The majority judgment cited various reports and judgments to argue that, while it was true Article 48 was a directive principle, these were put in the Constitution so that the government would strive to achieve them. It then cited studies to show the useful life of cattle/buffalo was almost indefinite. One set of data was cited as saying the dung/urine provided an income of Rs 20,000 a year; another said the dung was more valuable than even the Kohinoor since each old bullock could provide enough manure for four acres of land.
Since it concludes that “cow and her progeny constitute the backbone of Indian agriculture and economy …increasing adoption of non-conventional energy sources like bio-gas plants justify the need for bulls and bullocks to live their full life”, it had no hesitation in ruling “there is no apparent inconsistency between the Directive Principles which persuaded the State to pass the law and the Fundamental Rights canvassed before the High Court by the writ petitioners”.

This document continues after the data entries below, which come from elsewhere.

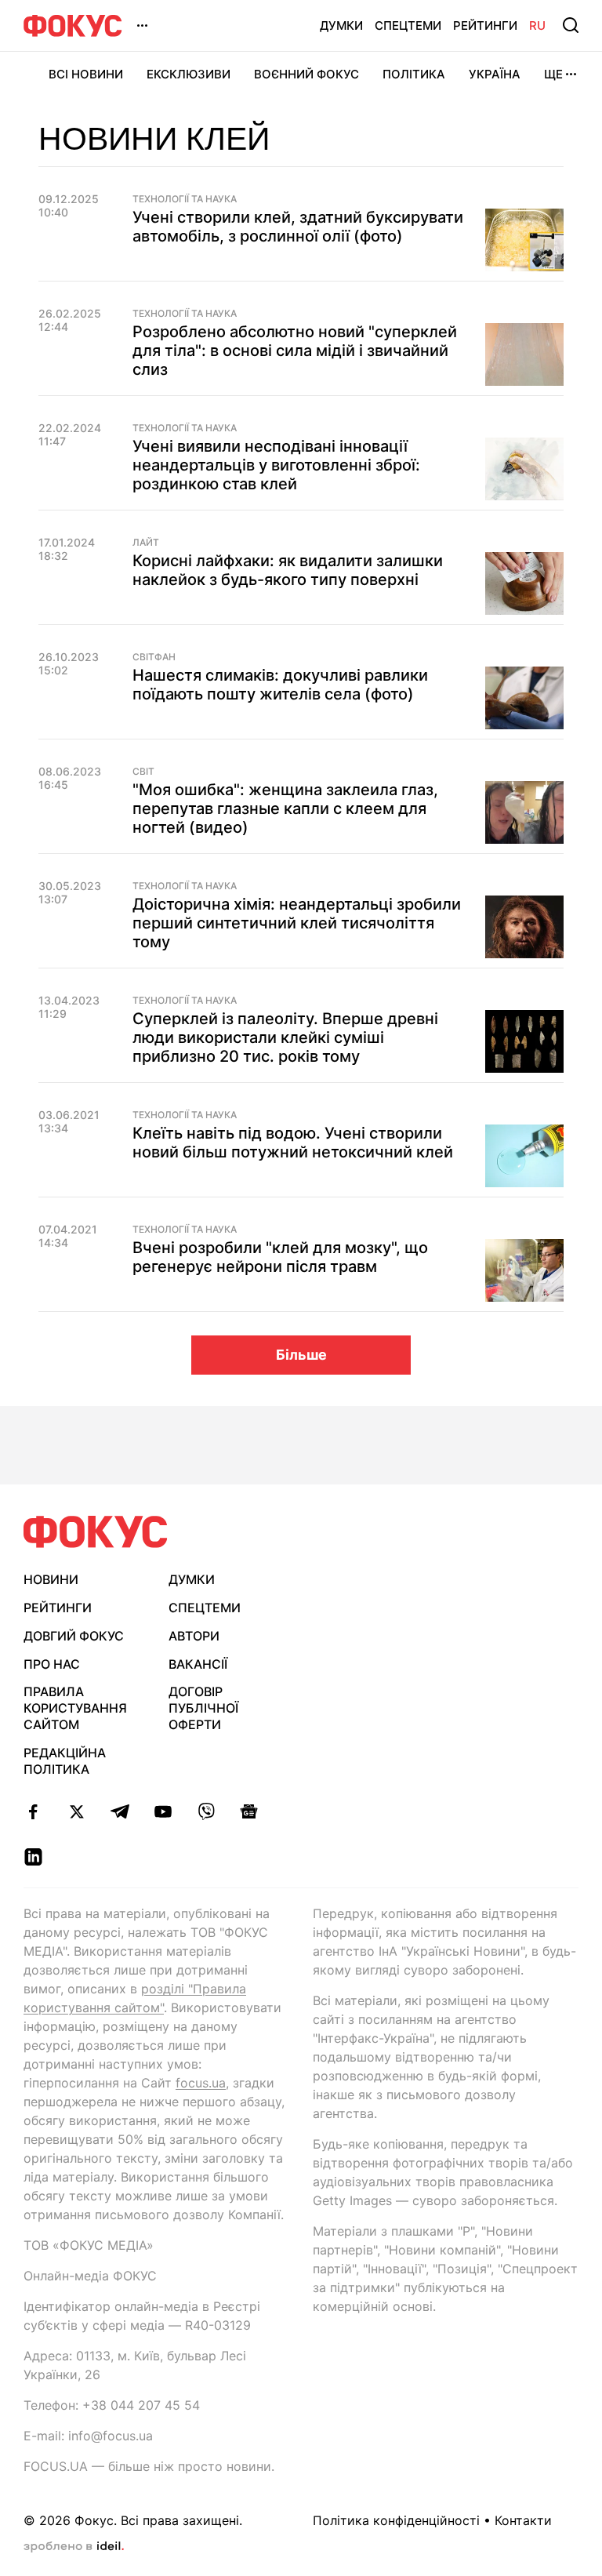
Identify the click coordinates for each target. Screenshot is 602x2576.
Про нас (52, 1664)
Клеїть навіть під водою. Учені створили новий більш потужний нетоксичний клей (292, 1142)
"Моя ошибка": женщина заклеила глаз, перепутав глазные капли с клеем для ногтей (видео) (285, 808)
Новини (51, 1579)
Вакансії (198, 1664)
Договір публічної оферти (203, 1708)
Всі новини (86, 74)
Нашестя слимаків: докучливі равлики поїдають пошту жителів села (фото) (280, 684)
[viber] (205, 1811)
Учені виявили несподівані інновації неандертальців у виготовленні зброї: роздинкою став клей (276, 465)
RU (537, 25)
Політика (414, 74)
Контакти (523, 2520)
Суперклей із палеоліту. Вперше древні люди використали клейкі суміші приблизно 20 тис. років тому (285, 1037)
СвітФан (154, 657)
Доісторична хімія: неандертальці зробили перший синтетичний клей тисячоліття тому (296, 923)
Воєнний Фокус (306, 74)
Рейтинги (485, 25)
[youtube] (162, 1811)
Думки (341, 25)
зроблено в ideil (74, 2546)
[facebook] (33, 1811)
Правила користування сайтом (75, 1708)
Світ (143, 771)
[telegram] (119, 1811)
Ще (553, 74)
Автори (194, 1636)
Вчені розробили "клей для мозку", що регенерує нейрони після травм (280, 1257)
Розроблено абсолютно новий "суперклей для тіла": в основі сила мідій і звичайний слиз (294, 350)
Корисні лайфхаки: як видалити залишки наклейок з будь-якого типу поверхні (287, 570)
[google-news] (249, 1811)
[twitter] (76, 1811)
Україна (494, 74)
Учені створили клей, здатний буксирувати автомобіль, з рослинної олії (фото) (297, 226)
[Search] (570, 25)
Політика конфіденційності (396, 2520)
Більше (301, 1354)
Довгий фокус (74, 1636)
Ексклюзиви (188, 74)
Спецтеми (408, 25)
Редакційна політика (65, 1761)
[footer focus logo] (96, 1532)
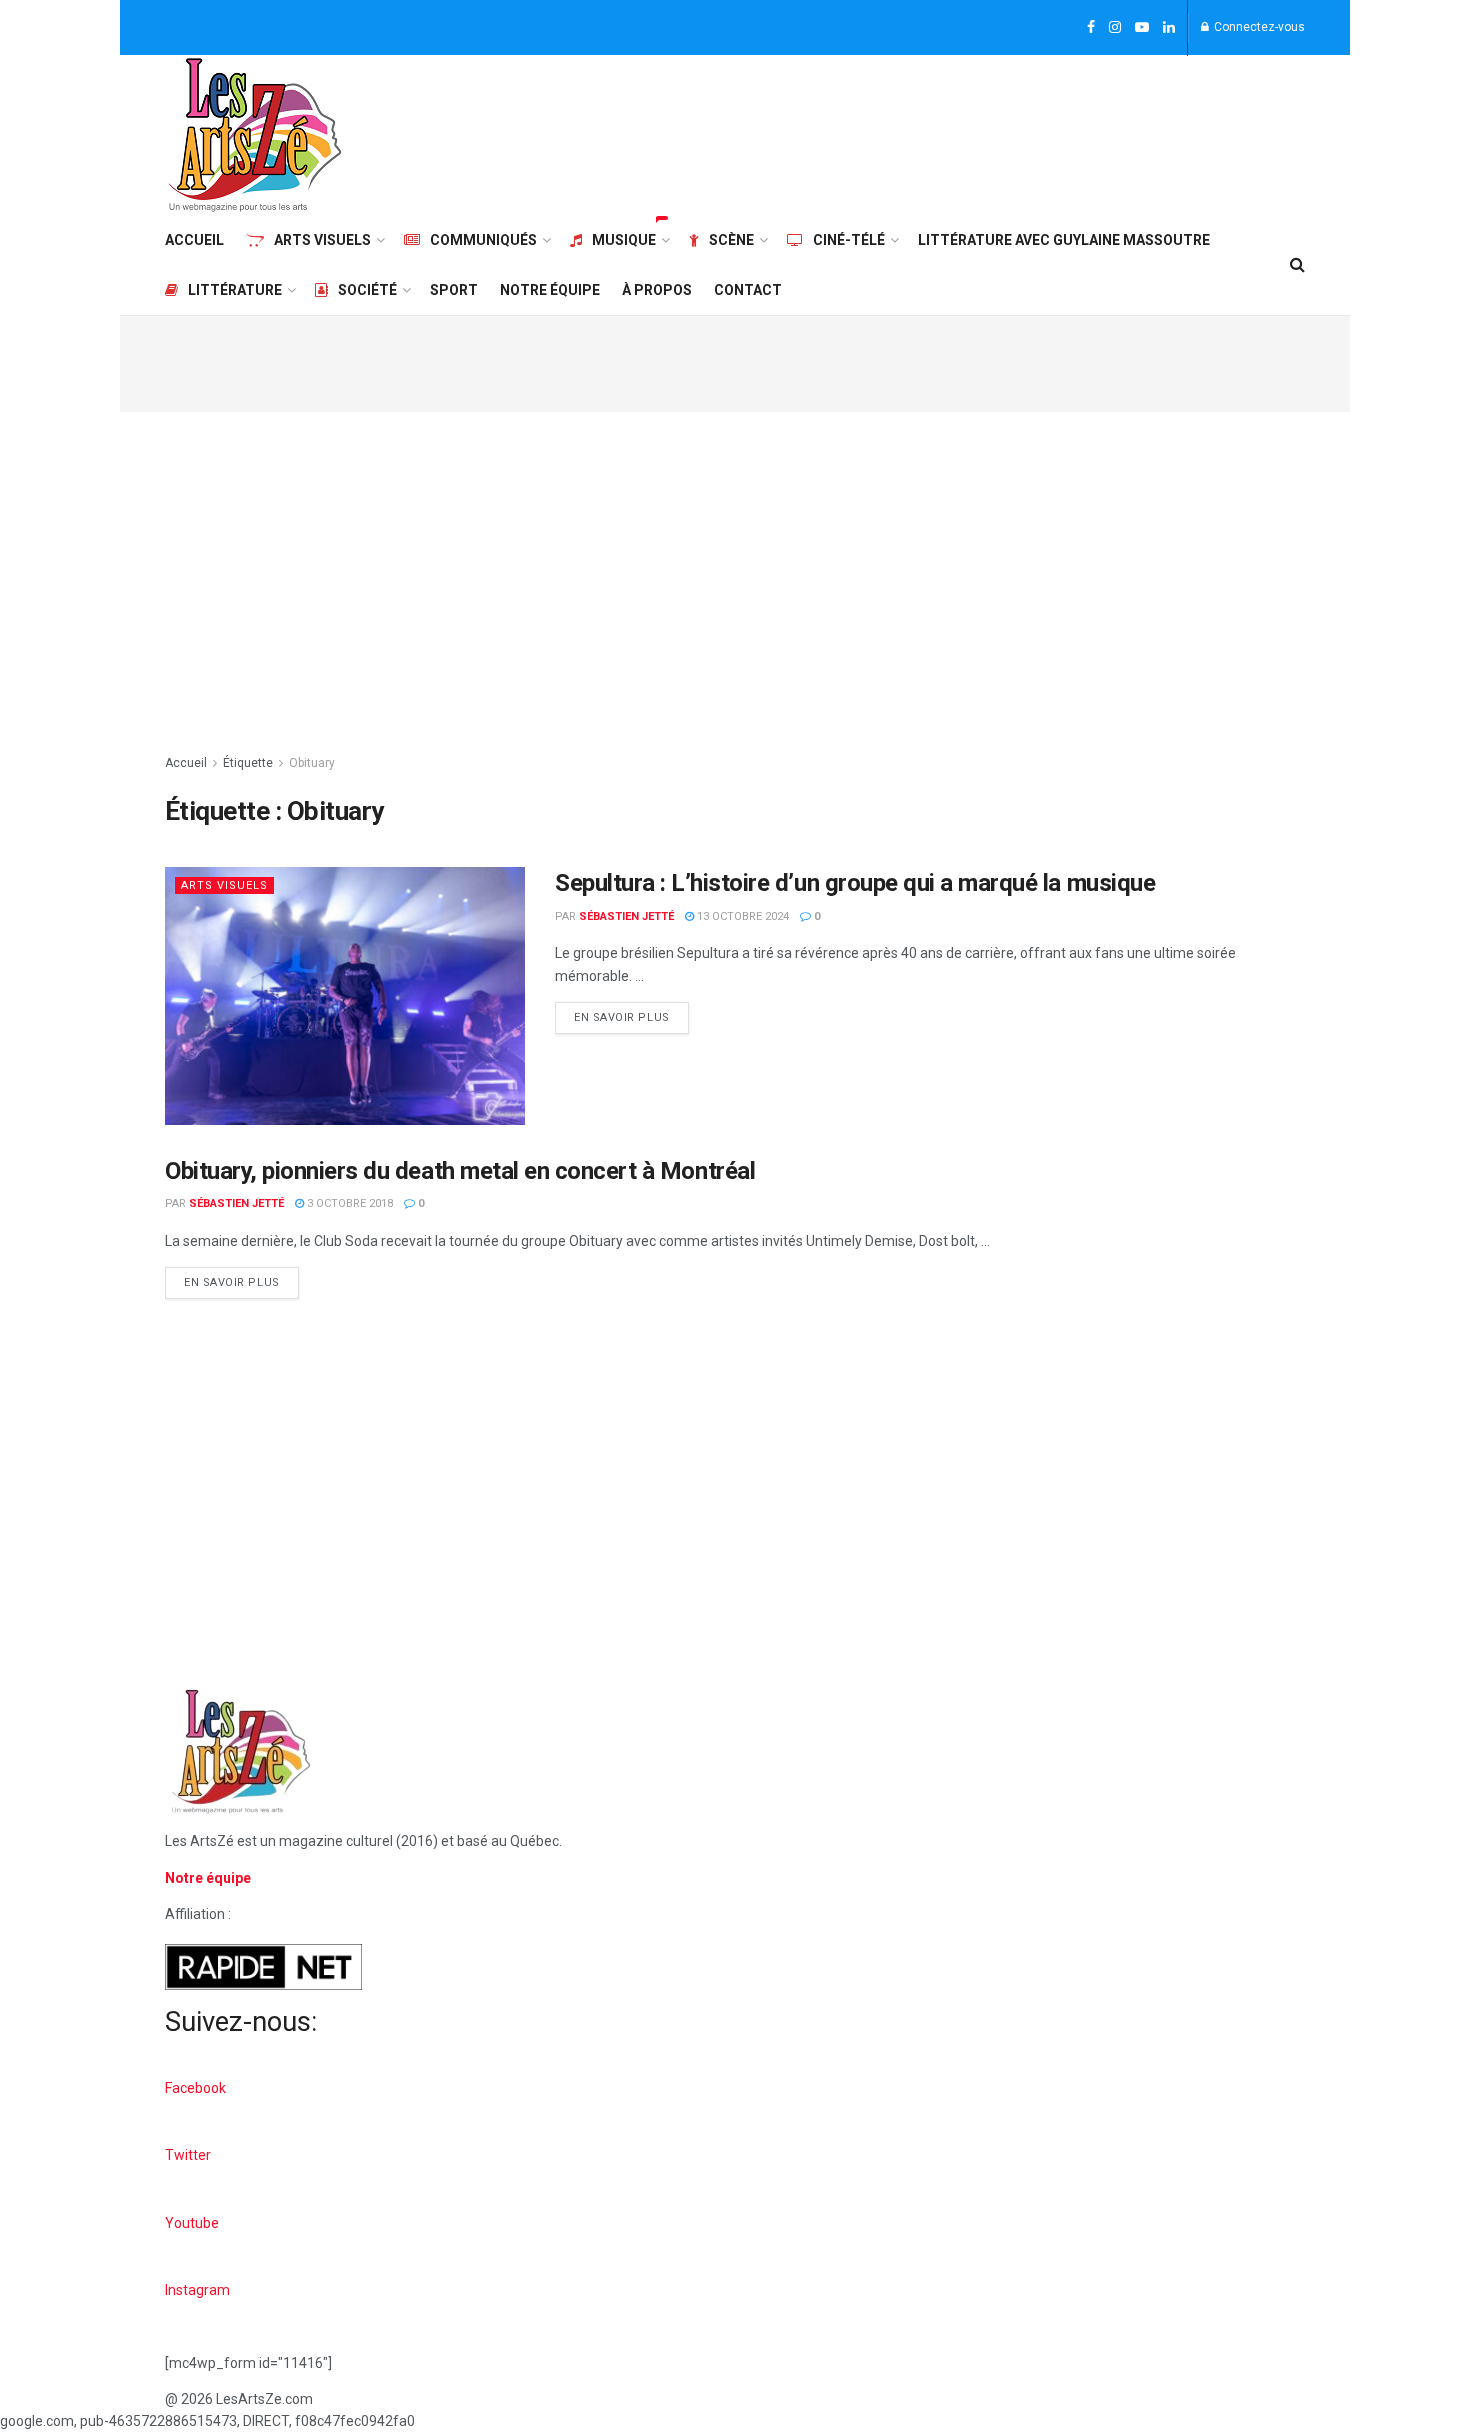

Given this, the question is whether SC would rule differently if the facts were different? So, if beef was not just 1.3% of all meat groups as SC said in Mirzapur but 25% as all-India data show today, would it matter? If farmers do not use bullocks for draught purposes or don’t use natural fertilisers, would that matter? While that is not clear, nor is it clear that if the issue of fundamental rights—the right to eat beef and the right to practise a trade—can be easily reversed since a seven-judge bench has already ruled on it.